I was at a regional office this morning redeeming a voucher and witnessed something that changed my paradigm a little. This older gentleman, with a walker, was in the line next to me purchasing his general elk tag. The nice girl helping him had to sit through 5 minutes of his smart alec comments about SFW, MDF, the expo, if she got a tag every year because she worked for the DNR, and a host of other things - to the extent that her coworkers were becoming annoyed with him and his rudeness. The girl helping him never said anything rude in response and was kind and pleasant the entire time he was "grilling" her. 

As the man went to leave, she abruptly got up from her chair and helped the man get through the double doors.

As I watched this simple act of kindness, it made me think about the world we live in and how, it seems, that people have lost a lot of common sense and common courtesy with each other, and also look for reasons to become offended. It was refreshing to see the kindness this girl showed, after being treated poorly.


----------



## toasty (May 15, 2008)

That is a nice story, thanks for sharing. 

I wondered if there were any people left like that during my drive to work this morning. Behind me was a woman doing her makeup while drinking a coffee who nearly rear ended me 3 times. I was genuinely fearful for my life so I slowed down trying to get here to move on past. She wouldn't pass, but became more irate every time I stopped at a stop sign or slowed down trying to get her to pass or when she was practically touching my bumper. She flipped me off as I turned off the road. It is nice to know there are still nice people in the world amidst the majority of jerks.


----------



## Critter (Mar 20, 2010)

I worked where I had contact with customers for 33 years and learned that no matter how rude or what they said to just smile and go one with my work. I was training a tech one day and was talking on the phone to a technician that had referred a problem to us with never showing up at the customers premise.

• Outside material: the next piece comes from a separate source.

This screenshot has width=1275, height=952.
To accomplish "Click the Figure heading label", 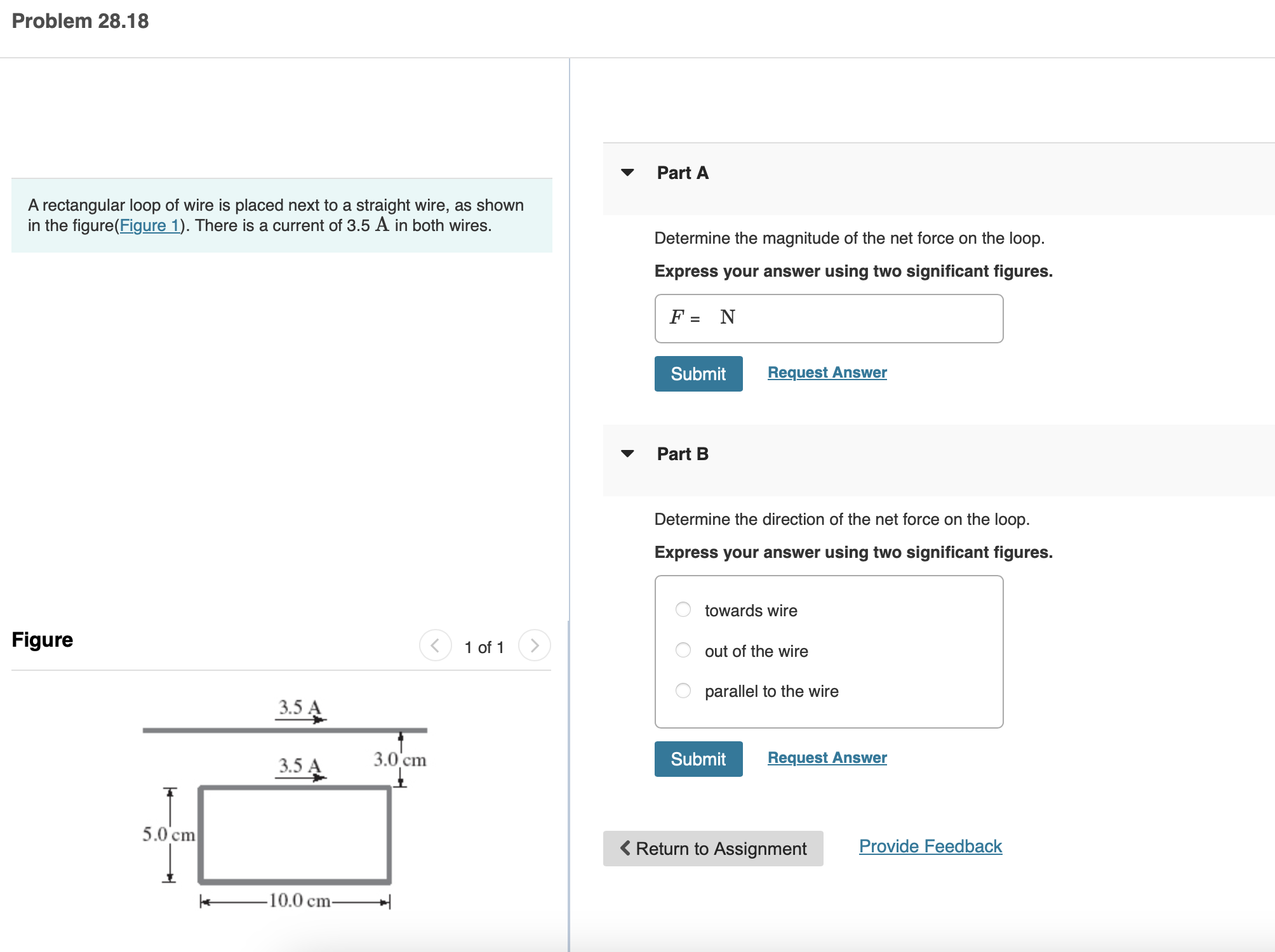I will point(41,640).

My tech could hear the whole conversation since he was talking so loud. At the end I said "have a nice day" and hung up, I then went to the customers rep and told them what the problem was and what they needed to do to fix it. When we left my trainee asked me how I kept my cool for so long while the other guy was yelling at me. I just told him that it comes with the job but if he would of been on site I would of done what ever I could to give him a hand in fixing the problem just to show him up to his customers. 

A week later I had to go back to the same location and found out that they had fired their IT company and had signed a long term contract with us to take care of their systems. Sometimes it pays to be nice to the end customer even if you have to deal with someone else.


----------



## LostLouisianian (Oct 11, 2010)

I learned the hard way that you can't control what other people say or do to you, you can only control how you act and react to them. As a good friend once told me, the red ass don't hurt no one but the one who got it.


----------